Problems to work on:
- a) In the Cassandra issue comment, swap "num_tokens" for "token_count" and write out again the part that opens with "Especially when using" and closes with "missing something here?".
- b) According to the Cassandra issue comment, what version is listed under "Fix For"?

Text:
============

[
https://issues.apache.org/jira/browse/CASSANDRA-4784?page=com.atlassian.jira.plugin.system.issuetabpanels:comment-tabpanel&focusedCommentId=13575153#comment-13575153
]
Jouni Hartikainen commented on CASSANDRA-4784:
----------------------------------------------
I'm not really sure if I understood this correctly, but wouldn't this change
lead to memtable flushes creating much more random I/O than previously?
Especially when using vnodes wouldn't the incoming data be spread to num_tokens
files per CF instead of one per CF? Wouldn't this affect compactions as well?
E.g. for default size tiered strategy, instead of compacting 4 larger SSTables
into one even larger per CF, we would be compacting num_tokens * 4 smaller
files into num_tokens larger ones per CF.
Am I missing something here?
> Create separate sstables for each token range handled by a node
> ---------------------------------------------------------------
>
> Key: CASSANDRA-4784
> URL: https://issues.apache.org/jira/browse/CASSANDRA-4784
> Project: Cassandra
> Issue Type: Improvement
> Components: Core
> Affects Versions: 1.2.0 beta 1
> Reporter: sankalp kohli
> Assignee: Benjamin Coverston
> Priority: Minor
> Labels: perfomance
> Fix For: 2.0
>
> Attachments: 4784.patch
>
>
> Currently, each sstable has data for all the ranges that node is handling. If
> we change that and rather have separate sstables for each range that node is
> handling, it can lead to some improvements.

============

Information supplied:
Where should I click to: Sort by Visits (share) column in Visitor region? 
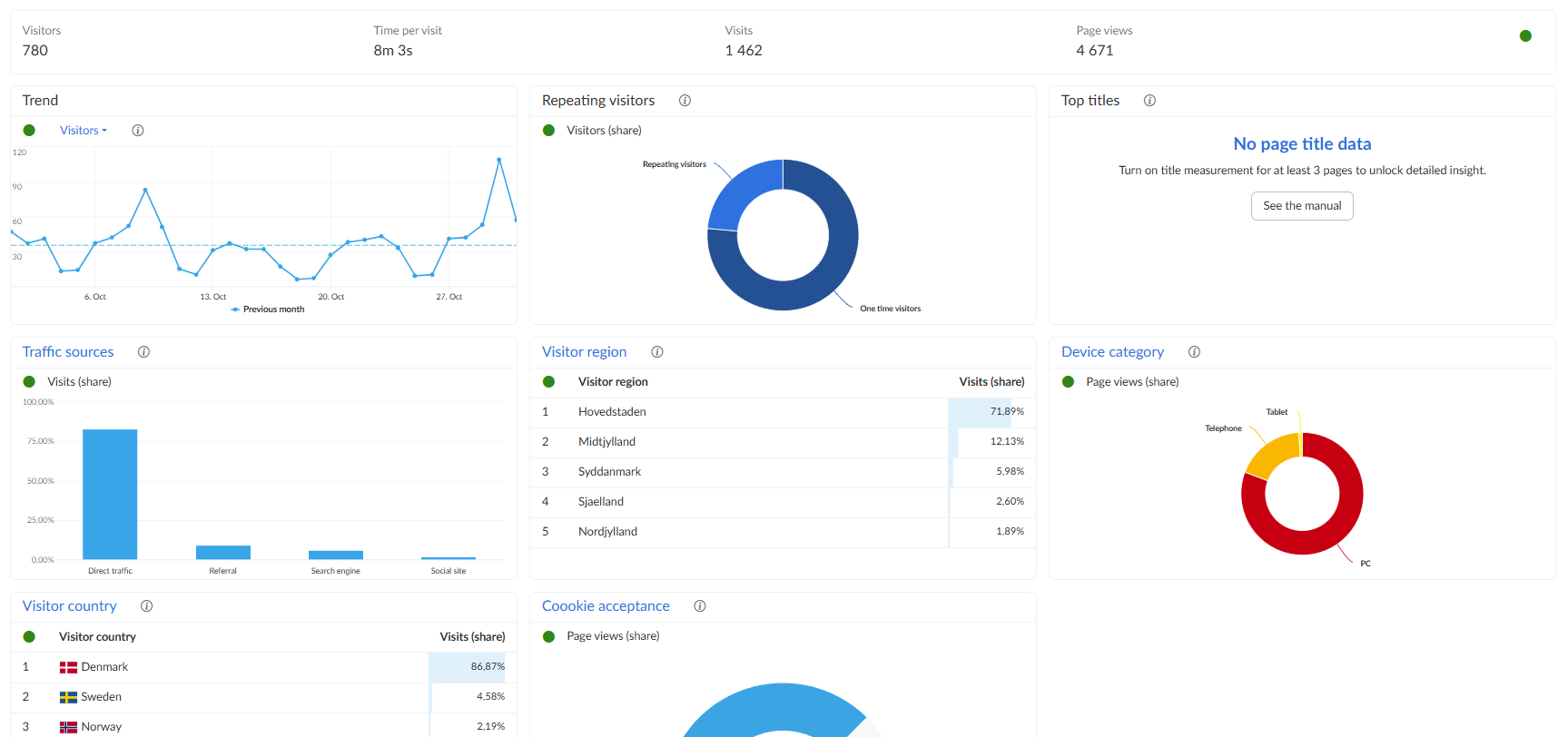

============

Responses by task:
- a)
Especially when using vnodes wouldn't the incoming data be spread to token_count
files per CF instead of one per CF? Wouldn't this affect compactions as well?
E.g. for default size tiered strategy, instead of compacting 4 larger SSTables
into one even larger per CF, we would be compacting token_count * 4 smaller
files into token_count larger ones per CF.
Am I missing something here?

- b) 2.0